Documenting the evidence of Russia’s actions in Ukraine will be instrumental if Putin or other Russian leaders are tried for their potential war crimes in the future, experts said.

“That is one of the single most critical things that the United States government can do,” said Marc Garlasco, a military adviser at PAX for Peace. “Any support that [Congress] and the intelligence community can provide to those investigations would be absolutely critical.”

The best mechanisms for enforcing war crimes, according to experts, are international tribunals like those held in Nuremberg to prosecute Nazi war criminals after World War II.

But the likelihood an ad hoc international tribunal successfully prosecutes a Russian leader is largely dependent on the outcome of the war and whether it results in a regime change in Russia, said Anthony Clark Arend, a professor of government at Georgetown University.

“Unless at some point Russia consented to the jurisdiction of that ad hoc tribunal, its legitimacy would be called into question, and it would be unlikely that individuals would be brought before that tribunal,” Clark said. “However, there is hope that in a post-Putin world — meaning Putin is no longer in power — it is possible that for Russia to regain legitimacy, [it] may actually consent to such a tribunal.”
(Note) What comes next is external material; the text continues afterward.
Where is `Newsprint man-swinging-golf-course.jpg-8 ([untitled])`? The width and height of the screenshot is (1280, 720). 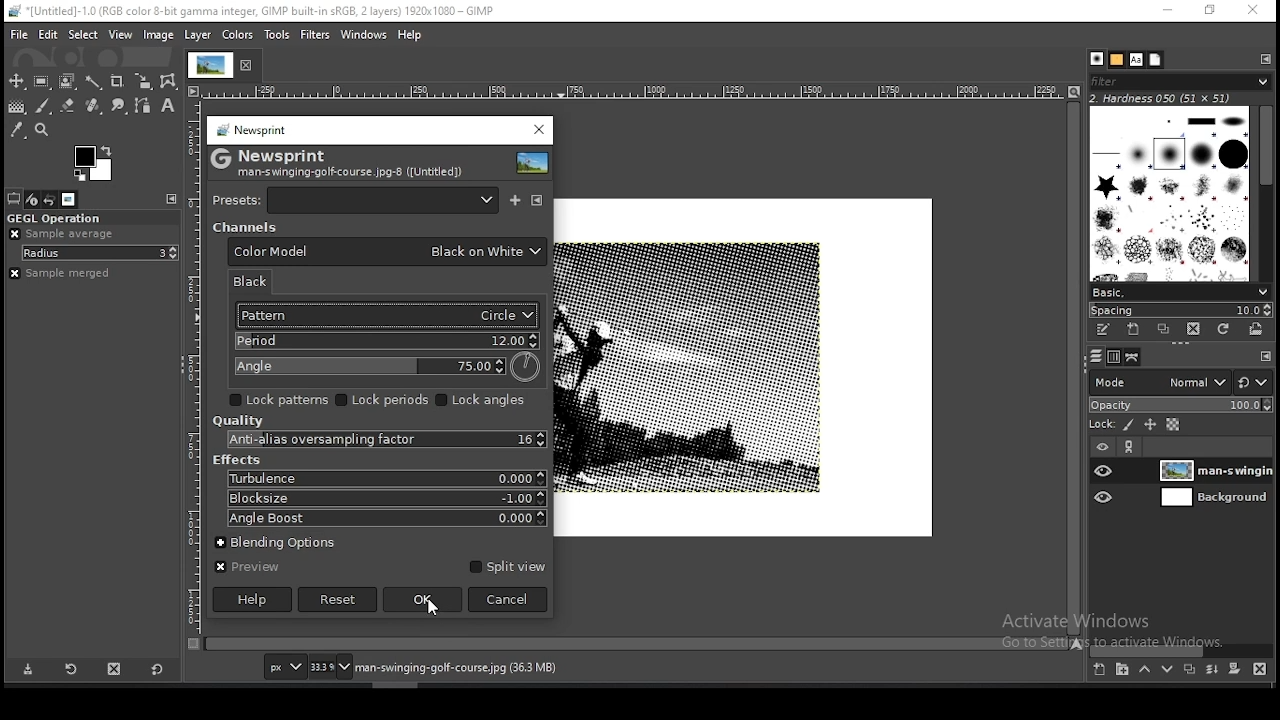 Newsprint man-swinging-golf-course.jpg-8 ([untitled]) is located at coordinates (340, 162).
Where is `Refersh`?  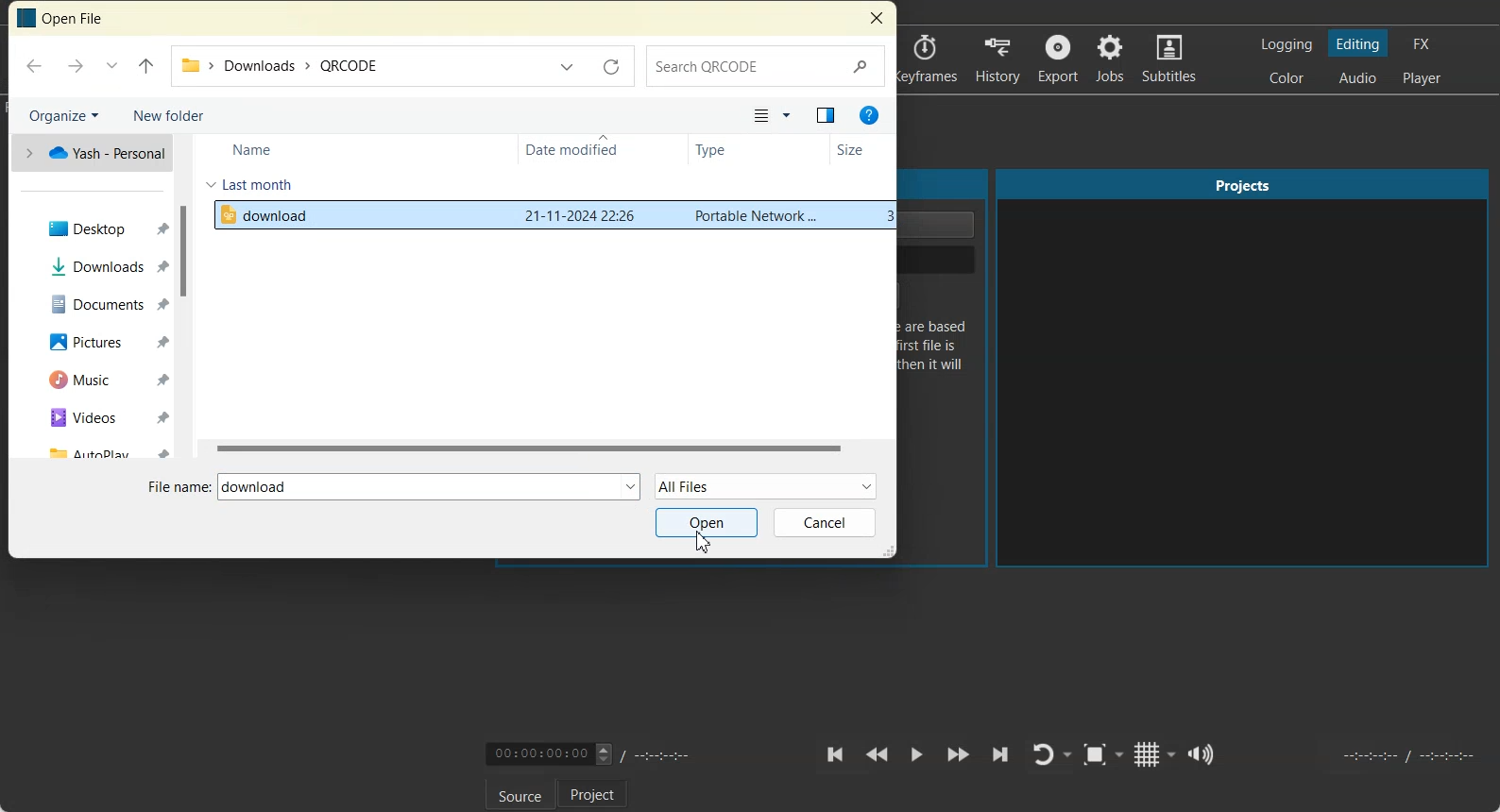
Refersh is located at coordinates (611, 66).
While holding Putin and Russia accountable is far from a certainty, lawmakers said Wednesday that officially entering evidence of Russia’s alleged human rights abuses into the congressional record is necessary to honor the memory of those killed and to future prosecution efforts.

“Even in war, certain rules must be followed,” Keating said. “We will not let such crimes go unpunished…The images are real, their locations are real and the perpetrators and their victims are real.”

In his virtual appeal to Congress, Zelensky stressed the need for the United States to institute a no-fly zone over Ukraine. President Joe Biden has not supported that idea, but after Zelensky’s appearance, he announced instead $800 million in new military aid for Ukraine.